Portée par les députés de l’Union des Droites pour la République (UDR) dans le cadre de leur niche parlementaire, cette proposition de loi pourrait être votée par un front en faveur de l’impunité des élus condamnés pour des faits de corruption, demain à l’Assemblée nationale, bientôt au Sénat.
Les motivations derrière le dépôt de ce texte sont certainement liées à des considérations partisanes dès lors que cette demande de suppression va à rebours de l’opinion publique : selon un sondage du baromètre Politique et Territoires Ifop/Ouest-France publié en avril 2025, 64% des Français sont favorables à l’exécution provisoire d’une condamnation en première instance concernant un élu.
Anticor, association citoyenne, souligne l’importance de l’exécution provisoire de la peine d’inéligibilité, votée par les parlementaires il y a moins de 10 ans.
D’une part, la peine d’inéligibilité constitue l’un des moyens les plus efficaces pour écarter de la vie publique les élus ayant gravement porté atteinte à la démocratie.
D’autre part, l’exécution provisoire de cette peine – c’est-à-dire son effet immédiat, même en cas d’appel des prévenus – est une garantie de l’effectivité des sanctions décidées par le juge pénal. Cette application immédiate est d’autant plus nécessaire dans un contexte d’allongement des délais de jugement, car elle permet de prévenir tout risque de récidive en suspendant temporairement les élus condamnés de leurs fonctions.

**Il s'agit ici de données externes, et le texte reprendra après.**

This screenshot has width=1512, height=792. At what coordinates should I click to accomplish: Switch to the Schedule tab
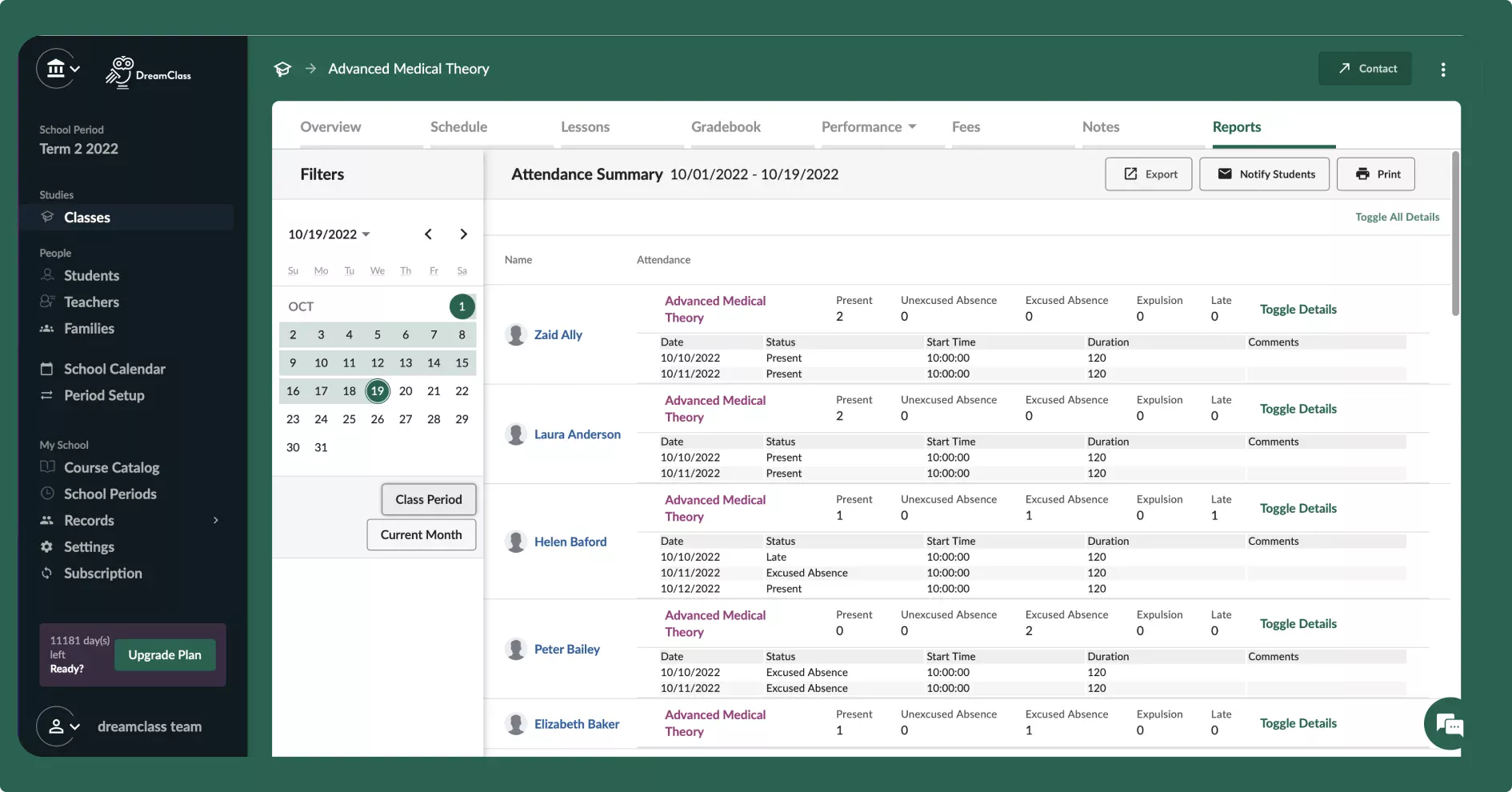pyautogui.click(x=458, y=127)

Au demeurant, le 28 mars 2025, la constitutionnalité de cette exécution provisoire a été rappelée par le Conseil constitutionnel. Les Sages ont, dans leur motivation, réaffirmé l’importance de cette peine en inscrivant son rôle dans le renforcement de “l’exigence de probité et d’exemplarité des élus et la confiance des électeurs dans leurs représentants”.